**Data**
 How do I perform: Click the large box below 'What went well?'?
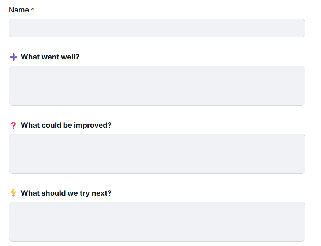(157, 86)
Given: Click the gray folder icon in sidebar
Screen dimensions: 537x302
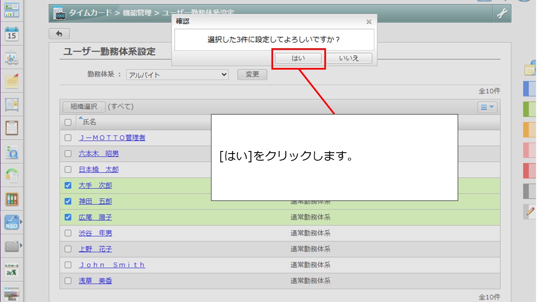Looking at the screenshot, I should coord(12,246).
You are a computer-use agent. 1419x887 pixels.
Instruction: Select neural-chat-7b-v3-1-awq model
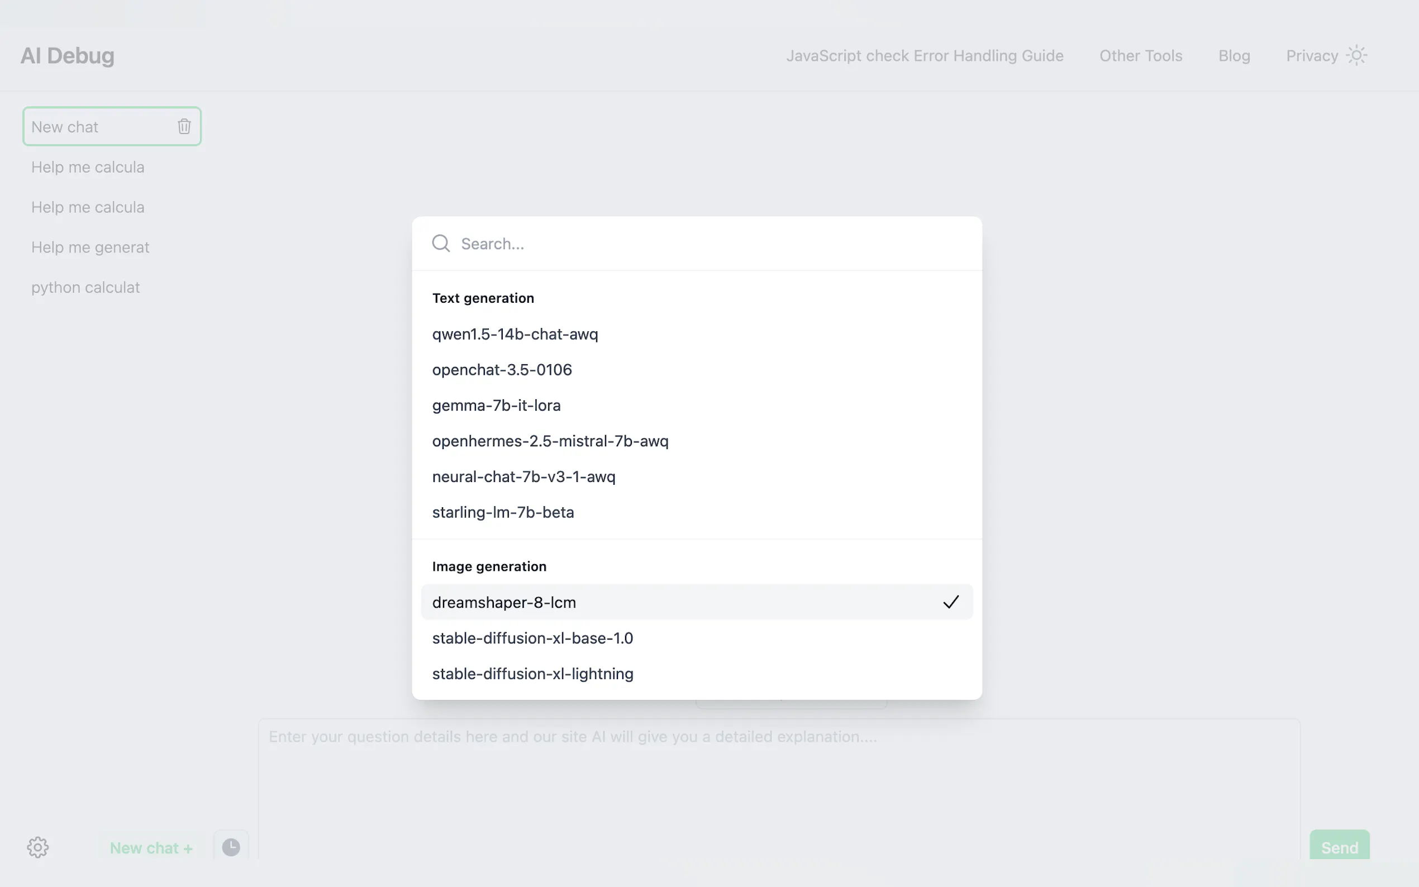click(x=524, y=477)
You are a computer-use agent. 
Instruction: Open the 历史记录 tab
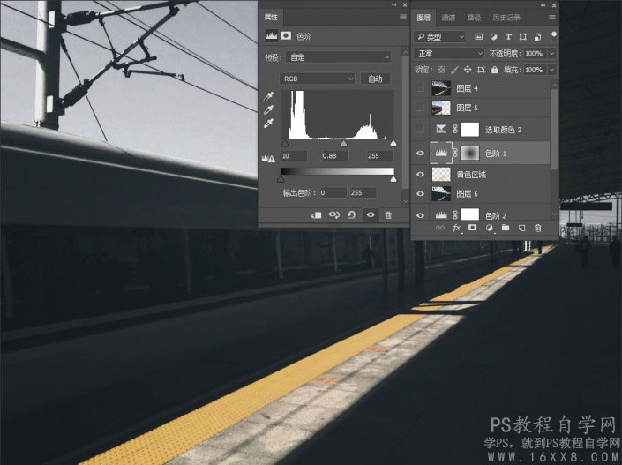coord(506,17)
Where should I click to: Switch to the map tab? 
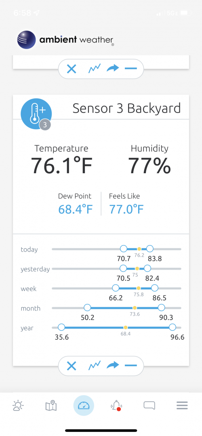pos(51,406)
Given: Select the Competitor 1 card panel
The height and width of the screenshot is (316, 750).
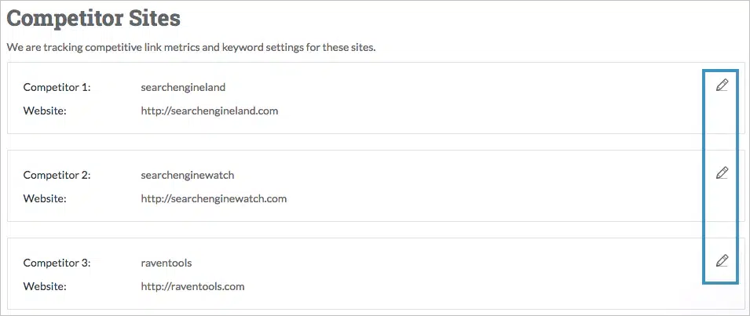Looking at the screenshot, I should (x=471, y=98).
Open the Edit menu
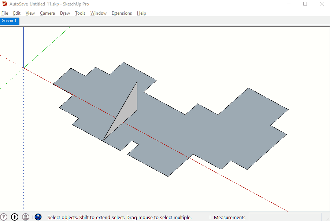 point(16,13)
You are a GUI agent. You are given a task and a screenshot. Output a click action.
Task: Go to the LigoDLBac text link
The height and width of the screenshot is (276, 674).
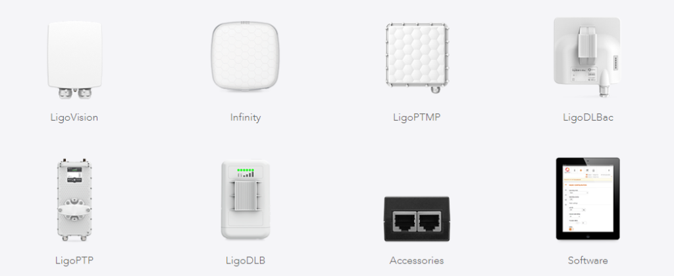coord(588,117)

**Your objective**
Your reply should hold only the lines running from the one with "Instruction: Open the 历史记录 tab" to the end of the data above, set down exactly, pictures omitted.

**Answer to this exercise**
Instruction: Open the 历史记录 tab
coord(506,17)
Where should I click to: Switch to the map tab? 
pos(51,406)
Given: Select the Competitor 1 card panel
The height and width of the screenshot is (316, 750).
Looking at the screenshot, I should (x=471, y=98).
Open the Edit menu
 point(16,13)
You are a GUI agent. You are given a task and a screenshot. Output a click action.
Task: Go to the LigoDLBac text link
The height and width of the screenshot is (276, 674).
coord(588,117)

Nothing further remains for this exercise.